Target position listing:

++++

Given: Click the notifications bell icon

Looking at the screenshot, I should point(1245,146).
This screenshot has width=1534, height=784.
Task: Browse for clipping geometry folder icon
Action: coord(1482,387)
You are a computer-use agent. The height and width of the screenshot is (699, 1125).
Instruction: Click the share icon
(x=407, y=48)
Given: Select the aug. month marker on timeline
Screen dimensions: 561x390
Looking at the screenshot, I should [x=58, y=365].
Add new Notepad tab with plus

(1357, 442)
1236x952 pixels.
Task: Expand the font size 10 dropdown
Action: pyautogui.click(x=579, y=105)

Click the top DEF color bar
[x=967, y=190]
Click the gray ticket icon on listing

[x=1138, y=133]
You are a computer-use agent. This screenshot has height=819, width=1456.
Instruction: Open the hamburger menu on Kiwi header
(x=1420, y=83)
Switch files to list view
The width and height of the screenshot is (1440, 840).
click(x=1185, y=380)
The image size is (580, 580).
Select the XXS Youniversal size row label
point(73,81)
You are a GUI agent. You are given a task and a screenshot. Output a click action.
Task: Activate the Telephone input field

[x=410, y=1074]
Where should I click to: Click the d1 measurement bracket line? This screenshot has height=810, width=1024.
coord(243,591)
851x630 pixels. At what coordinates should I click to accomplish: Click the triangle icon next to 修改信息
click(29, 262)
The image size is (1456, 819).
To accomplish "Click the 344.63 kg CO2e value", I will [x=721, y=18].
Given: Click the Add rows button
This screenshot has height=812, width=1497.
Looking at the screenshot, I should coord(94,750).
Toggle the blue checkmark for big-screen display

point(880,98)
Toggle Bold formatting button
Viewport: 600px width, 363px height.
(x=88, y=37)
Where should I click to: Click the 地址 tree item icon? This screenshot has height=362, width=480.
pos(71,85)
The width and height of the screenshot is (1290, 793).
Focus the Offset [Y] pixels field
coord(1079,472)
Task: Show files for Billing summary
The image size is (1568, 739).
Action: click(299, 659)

++++

Task requirements ▸ Repeat the listing above, renaming "Instruction" to "Command" wherever it occurs and leaving the rest untouched.

Problem solution ▸
Given: Click the notifications bell icon

Looking at the screenshot, I should point(1245,146).
This screenshot has width=1534, height=784.
Task: Browse for clipping geometry folder icon
Action: coord(1482,387)
You are a computer-use agent. The height and width of the screenshot is (699, 1125).
Command: Click the share icon
(x=407, y=48)
Given: Select the aug. month marker on timeline
Screen dimensions: 561x390
Looking at the screenshot, I should [x=58, y=365].
Add new Notepad tab with plus

(1357, 442)
1236x952 pixels.
Task: Expand the font size 10 dropdown
Action: pyautogui.click(x=579, y=105)

Click the top DEF color bar
[x=967, y=190]
Click the gray ticket icon on listing

[x=1138, y=133]
You are a computer-use agent. This screenshot has height=819, width=1456.
Command: Open the hamburger menu on Kiwi header
(x=1420, y=83)
Switch files to list view
The width and height of the screenshot is (1440, 840).
click(x=1185, y=380)
The image size is (580, 580).
Select the XXS Youniversal size row label
point(73,81)
You are a GUI agent. You are given a task and a screenshot. Output a click action.
Task: Activate the Telephone input field

[x=410, y=1074]
Where should I click to: Click the d1 measurement bracket line? This screenshot has height=810, width=1024.
coord(243,591)
851x630 pixels. At what coordinates should I click to accomplish: Click the triangle icon next to 修改信息
click(29, 262)
The image size is (1456, 819).
To accomplish "Click the 344.63 kg CO2e value", I will [x=721, y=18].
Given: Click the Add rows button
This screenshot has height=812, width=1497.
Looking at the screenshot, I should coord(94,750).
Toggle the blue checkmark for big-screen display

point(880,98)
Toggle Bold formatting button
Viewport: 600px width, 363px height.
(x=88, y=37)
Where should I click to: Click the 地址 tree item icon? This screenshot has height=362, width=480.
pos(71,85)
The width and height of the screenshot is (1290, 793).
Focus the Offset [Y] pixels field
coord(1079,472)
Task: Show files for Billing summary
The image size is (1568, 739).
Action: click(299, 659)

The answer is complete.